— start of PASSAGE GIVEN —

GlobeSt.com -- These are good times for self-storage, MMI says in its new report on the sector. For starters, the sector will see a 50-basis point decline in vacancy nationwide this
year, driven by “a more robust pace of economic growth” that will also
fuel rent increase as high as 4.2% for climate controlled product.
Already in several markets, notably California’s major cities as well as
Atlanta, bp declines in vacancy last year were in the triple digits. The report notes that payrolls are
growing steadily. Meanwhile, real disposable income, “a broader measure
of spending power than wages that takes inflation into account,” is
rising. Accordingly, “purchases of consumer goods suitable for
stowing continue to climb, creating potential new requirements for
space in existing self-storage properties nationwide.”
Even as growing space demand appears to justify building new
facilities, “construction remains anemic,” according to MMI. There’s
fierce competition for development sites, “with multifamily builders in
the midst of a building boom that is pushing up land prices and shutting
out self-storage developers.” Permitting and entitlements for self-storage also pose a challenge,
especially as municipalities seek “more potent sources of fees and tax
revenue,” according to the report. “While limited now, construction will
eventually rise and exert greater pressure on property performance,
perhaps as soon as late 2016. Publicly-traded REITs in the self-storage sector also continue to
gain strength from positive space demand and rent trends, and have been
enjoying elevated returns and lofty stock prices over the past year.

— end of PASSAGE GIVEN —
— start of RECORD LIST —

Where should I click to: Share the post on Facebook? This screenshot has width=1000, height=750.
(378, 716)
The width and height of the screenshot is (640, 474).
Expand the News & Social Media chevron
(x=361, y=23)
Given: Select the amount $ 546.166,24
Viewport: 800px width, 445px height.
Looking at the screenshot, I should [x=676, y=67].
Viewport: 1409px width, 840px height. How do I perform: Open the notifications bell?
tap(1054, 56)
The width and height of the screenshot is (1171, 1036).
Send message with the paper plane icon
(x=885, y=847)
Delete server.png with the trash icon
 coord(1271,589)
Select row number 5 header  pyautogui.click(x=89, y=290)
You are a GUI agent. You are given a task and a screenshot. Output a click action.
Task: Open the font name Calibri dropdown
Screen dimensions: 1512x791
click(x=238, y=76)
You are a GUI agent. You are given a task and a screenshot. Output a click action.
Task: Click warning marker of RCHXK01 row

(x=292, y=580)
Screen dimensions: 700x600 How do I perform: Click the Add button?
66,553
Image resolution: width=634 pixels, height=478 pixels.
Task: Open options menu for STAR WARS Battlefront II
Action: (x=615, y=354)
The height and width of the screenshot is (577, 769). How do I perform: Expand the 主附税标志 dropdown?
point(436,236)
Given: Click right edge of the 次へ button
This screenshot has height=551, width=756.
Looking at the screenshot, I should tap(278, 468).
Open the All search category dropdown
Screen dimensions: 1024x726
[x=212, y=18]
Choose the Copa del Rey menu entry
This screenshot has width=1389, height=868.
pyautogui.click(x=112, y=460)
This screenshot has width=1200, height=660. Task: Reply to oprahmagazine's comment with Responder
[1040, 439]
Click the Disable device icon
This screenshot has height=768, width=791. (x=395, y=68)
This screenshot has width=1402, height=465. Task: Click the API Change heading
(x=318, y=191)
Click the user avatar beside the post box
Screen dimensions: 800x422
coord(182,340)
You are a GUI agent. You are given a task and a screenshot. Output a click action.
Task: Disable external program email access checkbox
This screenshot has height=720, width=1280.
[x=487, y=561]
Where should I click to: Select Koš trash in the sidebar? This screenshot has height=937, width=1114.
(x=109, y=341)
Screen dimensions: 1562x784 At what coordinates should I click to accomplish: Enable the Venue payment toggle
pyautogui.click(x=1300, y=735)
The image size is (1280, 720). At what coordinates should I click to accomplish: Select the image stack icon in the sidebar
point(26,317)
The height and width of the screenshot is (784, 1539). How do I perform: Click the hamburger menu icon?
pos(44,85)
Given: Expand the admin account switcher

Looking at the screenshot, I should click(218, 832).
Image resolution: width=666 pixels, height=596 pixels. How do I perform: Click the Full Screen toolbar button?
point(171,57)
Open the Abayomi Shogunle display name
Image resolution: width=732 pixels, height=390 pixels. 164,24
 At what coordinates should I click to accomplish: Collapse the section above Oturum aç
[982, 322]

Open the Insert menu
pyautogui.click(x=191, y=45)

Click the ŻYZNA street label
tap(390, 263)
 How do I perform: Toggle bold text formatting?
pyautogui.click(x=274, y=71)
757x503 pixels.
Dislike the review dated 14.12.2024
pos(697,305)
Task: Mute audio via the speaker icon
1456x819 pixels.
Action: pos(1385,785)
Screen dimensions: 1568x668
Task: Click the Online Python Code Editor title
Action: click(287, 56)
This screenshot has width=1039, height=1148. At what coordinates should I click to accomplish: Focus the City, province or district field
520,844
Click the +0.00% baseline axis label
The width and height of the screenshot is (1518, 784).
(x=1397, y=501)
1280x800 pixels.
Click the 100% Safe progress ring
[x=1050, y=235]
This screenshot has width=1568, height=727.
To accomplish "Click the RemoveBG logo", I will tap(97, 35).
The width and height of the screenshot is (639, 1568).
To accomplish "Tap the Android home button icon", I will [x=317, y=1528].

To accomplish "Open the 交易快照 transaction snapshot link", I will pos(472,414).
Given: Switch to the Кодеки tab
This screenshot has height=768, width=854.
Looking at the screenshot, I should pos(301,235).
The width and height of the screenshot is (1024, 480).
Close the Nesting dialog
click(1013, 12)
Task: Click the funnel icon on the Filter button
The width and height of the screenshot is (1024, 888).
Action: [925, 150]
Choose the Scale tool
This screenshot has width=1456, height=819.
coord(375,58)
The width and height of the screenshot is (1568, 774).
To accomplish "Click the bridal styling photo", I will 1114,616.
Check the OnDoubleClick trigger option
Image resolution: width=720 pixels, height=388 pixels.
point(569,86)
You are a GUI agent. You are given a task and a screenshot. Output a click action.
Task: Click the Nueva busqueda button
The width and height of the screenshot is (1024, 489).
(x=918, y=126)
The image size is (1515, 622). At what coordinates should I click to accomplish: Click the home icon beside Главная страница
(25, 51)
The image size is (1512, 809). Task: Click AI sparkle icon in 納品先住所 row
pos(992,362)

— end of RECORD LIST —

PROBLEM 1:
Using the self-storage article, answer these:
(a) By how much will vacancy fall nationwide this year?
(b) How high could rent increases go for climate controlled product?
(c) Who is pushing up land prices and shutting out self-storage developers?
PROBLEM 2:
Write the next part of the self-storage article, picking up after its last sentence.
The records have nothing to do with what comes next.

EXERCISE ANSWER 1:
(a) 50 basis points.
(b) As high as 4.2%.
(c) Multifamily builders in the midst of a building boom.

EXERCISE ANSWER 2:
“During earnings calls in early 2015, the REITs reported
strong results for 2014 and offered bright outlooks for 2015 operating
results." For example, Buffalo-based Sovran Self Storage, which operates
under the Uncle Bob’s brand name, “forecast full-year revenue growth
from 5% to 6% and cited its greater ability to push rents higher in most
of its markets.” REITs in early ’15 earnings calls also expressed a desire for
additional transactions, especially in infill locations with formidable
barriers to development. Yet MMI notes that sourcing transactions
involving large portfolios of newer high-quality properties, remains
challenging, partly reflecting the lack of new facilities coming on line
over the past few years.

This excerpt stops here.